**SELECTED EXCERPT**
%%

One typically frantic yet tedious day, I found myself running around, exhausted and unhappy when suddenly it occurred to me that I was waiting for someone to get me out of this mess.
I was hoping that some kind of permission slip would magically arrive with fancy, embossed lettering that read, “I give you permission to stop doing what you hate right now, and go for what you want.”
Do you ever feel like you’re gritting your teeth and subconsciously waiting for the “okay” so you can finally do what you want with your precious life?
To walk out of the door and slam it behind you?
To say, “No, thanks! Not me!”
To hand in your resignation?
To leave it all behind?
To say, “Yes please, more delicious freedom, quiet, time, peace, passion, love, excitement or fun!”
To create that business, go back to school, change careers, or leave that mean-spirited partner?
What is holding you back?
Are you worried everybody will think you are crazy?
When I read about Martha Beck’s concept of the “Everybody,” I was stunned.
We all have an “Everybody” and my “Everybody” is different then yours.
It’s the “Everybody” that stops us dead in our tracks from going for what we want and we often give it power by saying “If I do this, Everybody will think I am_______. Fill in the blank with “stupid, cray cray, irresponsible, selfish” or whatever else you are worrying about at 3 a.m.
The “Everybody” in our heads is often comprised of people we know well. Our passive-aggressive sister, our dismissive boss, our millionaire friend, and sometimes people we don’t know or people who are currently dead.
These five or six people form our very own finger-wagging, eye-rolling shame committee ready to knock us down from our pretty little pedestals. It’s our “Everybody”.

%%

**INFORMATION SHOWN**
%%

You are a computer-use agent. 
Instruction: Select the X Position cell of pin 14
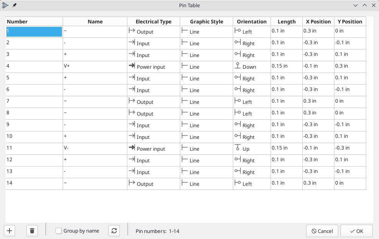[x=318, y=183]
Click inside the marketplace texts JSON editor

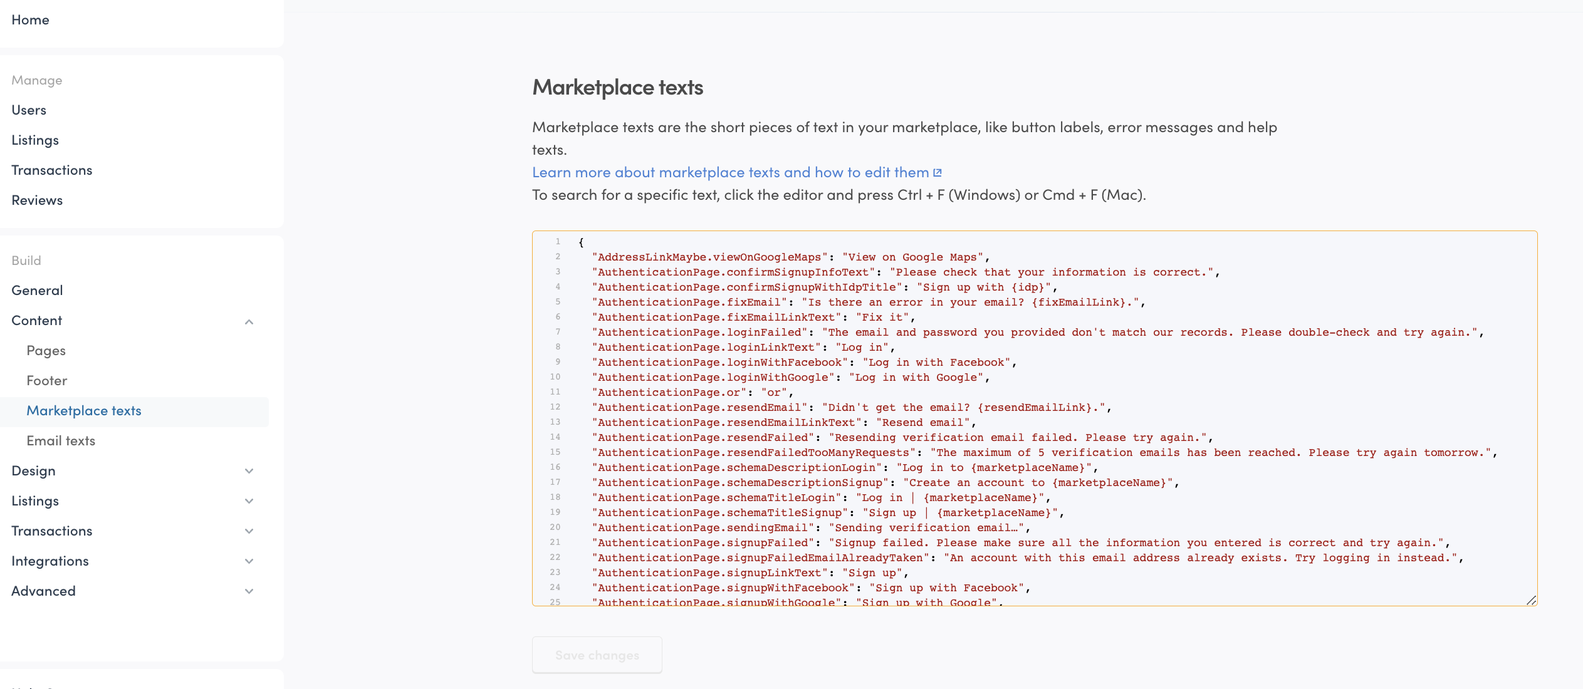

%%

**REQUIRED ACTION 1**
In the essay about the "Everybody," what words does the author offer for filling in the blank in "Everybody will think I am_______"? List all of them.
**REQUIRED ACTION 2**
Continue the essay about the "Everybody" from its final sentence onward.

**RESPONSE AREA 1**
stupid, cray cray, irresponsible, selfish

**RESPONSE AREA 2**
When we are able to identify who these dream stealers are, the voice of the Everybody becomes a mere curiosity.
The truth is, Everybody is too busy worrying about what Everybody thinks to even pay any attention to Everybody else.
Martha suggests replacing the Everybody in our overwrought minds with a group of people who love and support us, no matter what happens.
After all, if there are going to be invented voices in our heads they may as well be a smiling, cheerful crowd of supporters.
Here are the 2 steps to fix it:
#1 Identify who exactly is your Everybody. Write their names down.
#2 Create a new committee comprised of people who love you. If you can’t think of anyone you know, your Everybody can include people you admire, dead or alive who you imagine would support you leaving your misery behind and following your dream. Think Oprah or the Dalai Lama. Write their names down.
#3 Tear up the first list.
Funny enough in my own life, many of the most critical people who made up my “Everybody”, who I was certain would disapprove of me and my big dream, came to me unprompted and said, “I think that’s a good idea, why don’t you do it?”
It was then I realized it was just me holding up the wall. I was keeping myself from moving forward and I had no one to blame or shame me, and I never really did. My Everybody was a mirage.
When they removed my brain tumor a couple of years ago I seemed to have acquired a shiny set of cojones with it, which makes it much easier now for me to frequently write my own permission slips and to help my clients do the same.
But I urge you not to wait for something terrifying and life threatening to remind you that this life is yours to do with what you will.
Because once you start living in a way that you love, you will be a much happier, more pleasant person to be around and I can pretty much guarantee Everybody will love you for it!